The case of Butcher v. Green, (Dougl. 678,) is similar in principle to Astley v. Young, and was decided upon that authority. There were two counts, one in trover and the other for words. The pleas were, not guilty to the first, and justification to the second count. The first was found for the plaintiff, and the second for the defendant. Buller, justice,, said, the practice of this court (he was then in the king’s bench,) had been uniform, not to allow the defendant costa in cases of this sort. They differed, he said, from cases where different issues are joined on different pleas; for in those cases the defendant is allowed his costs on the issues found for him. Kirk v. Nowell, (1 T. R. 266,) was decided a few years afterwards. It was an action of trespass. Not guilty was pleaded, and three special justifications. A verdict was found for the plaintiff on the three first pleas, and for the defendant on the fourth; but being insufficient in law, the plaintiff was permitted to enter up judgment on the issues found for him, with costs on those issues, but not on the issue found for the' defendant, because he was in fault by going to trial; he should have demurred.

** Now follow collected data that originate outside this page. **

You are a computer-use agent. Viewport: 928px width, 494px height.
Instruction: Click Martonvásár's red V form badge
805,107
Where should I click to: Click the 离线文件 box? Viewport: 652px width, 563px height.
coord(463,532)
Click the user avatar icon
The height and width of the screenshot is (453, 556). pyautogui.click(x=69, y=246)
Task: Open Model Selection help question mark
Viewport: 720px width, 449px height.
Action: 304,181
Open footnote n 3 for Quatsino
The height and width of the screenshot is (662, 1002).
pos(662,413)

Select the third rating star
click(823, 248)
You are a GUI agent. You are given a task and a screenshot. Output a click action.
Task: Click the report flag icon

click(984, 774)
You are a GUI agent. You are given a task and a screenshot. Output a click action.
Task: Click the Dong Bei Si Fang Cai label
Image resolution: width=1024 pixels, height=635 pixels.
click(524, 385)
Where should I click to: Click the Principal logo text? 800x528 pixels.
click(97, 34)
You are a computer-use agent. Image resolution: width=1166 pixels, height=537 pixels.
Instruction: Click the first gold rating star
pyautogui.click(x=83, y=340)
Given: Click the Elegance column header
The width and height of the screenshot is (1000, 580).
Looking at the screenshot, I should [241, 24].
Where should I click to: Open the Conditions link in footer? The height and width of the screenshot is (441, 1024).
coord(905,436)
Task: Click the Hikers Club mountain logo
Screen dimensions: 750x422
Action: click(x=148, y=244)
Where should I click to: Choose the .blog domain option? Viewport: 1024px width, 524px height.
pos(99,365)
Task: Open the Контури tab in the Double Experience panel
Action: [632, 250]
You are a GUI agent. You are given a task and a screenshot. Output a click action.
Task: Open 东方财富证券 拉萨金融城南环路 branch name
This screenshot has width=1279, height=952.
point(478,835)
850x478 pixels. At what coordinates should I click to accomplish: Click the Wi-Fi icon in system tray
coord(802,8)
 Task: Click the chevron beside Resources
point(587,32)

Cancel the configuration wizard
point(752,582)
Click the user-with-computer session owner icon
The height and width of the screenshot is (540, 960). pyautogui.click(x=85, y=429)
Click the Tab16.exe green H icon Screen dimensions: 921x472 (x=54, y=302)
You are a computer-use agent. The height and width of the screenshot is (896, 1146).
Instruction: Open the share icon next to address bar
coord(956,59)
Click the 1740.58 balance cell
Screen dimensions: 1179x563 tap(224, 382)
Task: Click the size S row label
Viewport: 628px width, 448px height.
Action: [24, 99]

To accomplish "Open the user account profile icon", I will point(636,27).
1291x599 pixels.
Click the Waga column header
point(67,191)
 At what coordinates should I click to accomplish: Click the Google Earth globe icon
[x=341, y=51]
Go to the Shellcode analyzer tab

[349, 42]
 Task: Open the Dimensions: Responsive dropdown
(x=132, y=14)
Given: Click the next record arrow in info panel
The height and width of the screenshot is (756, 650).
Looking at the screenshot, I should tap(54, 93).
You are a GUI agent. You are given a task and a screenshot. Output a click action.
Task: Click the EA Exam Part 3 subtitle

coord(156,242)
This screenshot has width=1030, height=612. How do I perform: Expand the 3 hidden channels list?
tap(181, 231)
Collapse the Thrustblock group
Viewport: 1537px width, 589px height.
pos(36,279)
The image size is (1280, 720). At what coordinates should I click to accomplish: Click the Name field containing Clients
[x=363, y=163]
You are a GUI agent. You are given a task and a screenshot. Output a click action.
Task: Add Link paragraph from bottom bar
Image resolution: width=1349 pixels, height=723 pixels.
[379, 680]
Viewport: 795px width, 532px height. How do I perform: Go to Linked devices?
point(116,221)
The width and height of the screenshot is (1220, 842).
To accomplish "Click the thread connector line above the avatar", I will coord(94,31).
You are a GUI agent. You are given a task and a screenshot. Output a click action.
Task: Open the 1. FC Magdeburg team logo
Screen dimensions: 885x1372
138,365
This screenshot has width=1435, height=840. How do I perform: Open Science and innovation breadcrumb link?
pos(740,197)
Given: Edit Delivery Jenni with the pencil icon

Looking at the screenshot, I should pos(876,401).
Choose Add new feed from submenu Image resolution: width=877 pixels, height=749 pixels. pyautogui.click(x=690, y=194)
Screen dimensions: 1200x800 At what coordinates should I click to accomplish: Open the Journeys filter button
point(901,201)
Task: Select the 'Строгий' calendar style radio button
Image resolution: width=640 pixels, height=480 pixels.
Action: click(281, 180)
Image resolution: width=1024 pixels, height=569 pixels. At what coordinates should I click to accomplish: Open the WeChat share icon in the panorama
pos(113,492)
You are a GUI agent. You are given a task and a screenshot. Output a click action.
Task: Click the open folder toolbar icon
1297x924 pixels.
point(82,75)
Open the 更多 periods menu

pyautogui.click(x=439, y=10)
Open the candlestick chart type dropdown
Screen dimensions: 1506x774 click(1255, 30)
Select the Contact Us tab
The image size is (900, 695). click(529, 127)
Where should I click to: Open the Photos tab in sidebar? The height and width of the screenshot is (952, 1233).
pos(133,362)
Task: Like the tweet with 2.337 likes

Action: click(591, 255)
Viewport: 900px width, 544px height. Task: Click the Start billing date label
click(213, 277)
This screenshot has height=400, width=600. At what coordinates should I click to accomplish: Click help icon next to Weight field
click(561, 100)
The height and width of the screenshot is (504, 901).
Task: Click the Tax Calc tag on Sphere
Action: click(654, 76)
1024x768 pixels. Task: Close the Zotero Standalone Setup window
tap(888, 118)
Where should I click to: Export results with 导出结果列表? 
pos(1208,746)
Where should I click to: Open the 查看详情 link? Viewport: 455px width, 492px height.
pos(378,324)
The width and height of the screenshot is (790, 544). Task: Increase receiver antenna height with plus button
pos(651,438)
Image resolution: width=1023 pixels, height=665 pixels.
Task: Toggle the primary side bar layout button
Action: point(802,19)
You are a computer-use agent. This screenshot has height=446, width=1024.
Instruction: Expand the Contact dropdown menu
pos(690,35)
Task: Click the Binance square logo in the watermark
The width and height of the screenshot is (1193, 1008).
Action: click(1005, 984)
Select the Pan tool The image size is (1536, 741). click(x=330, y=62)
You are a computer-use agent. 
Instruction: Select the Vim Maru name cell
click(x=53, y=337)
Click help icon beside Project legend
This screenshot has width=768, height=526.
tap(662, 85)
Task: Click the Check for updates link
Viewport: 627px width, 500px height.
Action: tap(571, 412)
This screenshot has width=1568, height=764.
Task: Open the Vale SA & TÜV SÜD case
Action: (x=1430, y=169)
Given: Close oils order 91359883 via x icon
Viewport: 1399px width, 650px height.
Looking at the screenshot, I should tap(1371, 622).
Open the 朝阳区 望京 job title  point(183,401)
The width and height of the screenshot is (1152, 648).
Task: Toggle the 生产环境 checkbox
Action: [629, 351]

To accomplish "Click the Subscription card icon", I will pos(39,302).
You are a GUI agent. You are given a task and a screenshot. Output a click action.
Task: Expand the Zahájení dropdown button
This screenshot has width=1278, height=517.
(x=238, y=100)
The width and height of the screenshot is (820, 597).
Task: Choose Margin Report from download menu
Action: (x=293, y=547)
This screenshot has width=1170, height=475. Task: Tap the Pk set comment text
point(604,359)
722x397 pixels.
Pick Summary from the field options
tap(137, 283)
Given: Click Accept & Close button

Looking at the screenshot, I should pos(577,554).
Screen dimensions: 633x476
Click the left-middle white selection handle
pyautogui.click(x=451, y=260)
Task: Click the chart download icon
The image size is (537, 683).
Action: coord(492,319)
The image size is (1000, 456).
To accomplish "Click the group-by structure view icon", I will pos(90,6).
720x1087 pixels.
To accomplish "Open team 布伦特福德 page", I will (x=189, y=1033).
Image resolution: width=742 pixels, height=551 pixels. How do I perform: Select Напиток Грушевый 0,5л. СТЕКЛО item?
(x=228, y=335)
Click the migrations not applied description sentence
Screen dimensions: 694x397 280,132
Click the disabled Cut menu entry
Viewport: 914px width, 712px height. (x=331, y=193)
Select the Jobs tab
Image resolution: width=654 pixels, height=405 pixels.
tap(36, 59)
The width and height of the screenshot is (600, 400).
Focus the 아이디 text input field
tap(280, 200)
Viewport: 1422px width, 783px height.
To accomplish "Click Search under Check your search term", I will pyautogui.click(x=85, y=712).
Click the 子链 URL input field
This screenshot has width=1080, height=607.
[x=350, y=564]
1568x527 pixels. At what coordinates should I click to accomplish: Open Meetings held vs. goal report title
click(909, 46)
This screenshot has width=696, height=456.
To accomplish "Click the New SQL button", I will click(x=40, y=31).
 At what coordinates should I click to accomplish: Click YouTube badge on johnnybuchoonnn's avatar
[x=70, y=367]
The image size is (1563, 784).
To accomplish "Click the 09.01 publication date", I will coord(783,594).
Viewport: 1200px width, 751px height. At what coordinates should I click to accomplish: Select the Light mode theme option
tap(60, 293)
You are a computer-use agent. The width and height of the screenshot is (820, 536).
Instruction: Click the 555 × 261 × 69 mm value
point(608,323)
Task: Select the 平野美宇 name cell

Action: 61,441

Postan v. Stanway, (5 East, 261,) was an action of assumpsit. The defendant, who was an executrix, pleaded the general issue and statute of limitations to the whole declaration, and also to a part, she pleaded that the promises were *641made jointly by the testator and another person, who was still living. Issue being joined, the plaintiff had a verdict on the two first issues, and the defendant on the last, so that the plaintiff had judgment on the record. It was held that the defendant was not entitled to costs on the issue found in her favor. Lord Ellenborough, in giving the opinion of the court, observed that the question did not turn on the statute of 4 Am, ch. 16, § 4 ^ 5, which allows double pleas, but does not give to a defendant any right to costs, other than he had before. He refers to a number of cases from which he draws this conclusion : that whenever a plaintiff succeeds on a trial in any part of his demand, divided into different counts in his declaration, whether the defendant have pleaded one plea to all the counts jointly, or pleaded to them separately, and separate issues have been joined, on some of which he has succeeded, yet he has never been allowed costs on that part of the plaintiff’s demand which has been found against the plaintiff.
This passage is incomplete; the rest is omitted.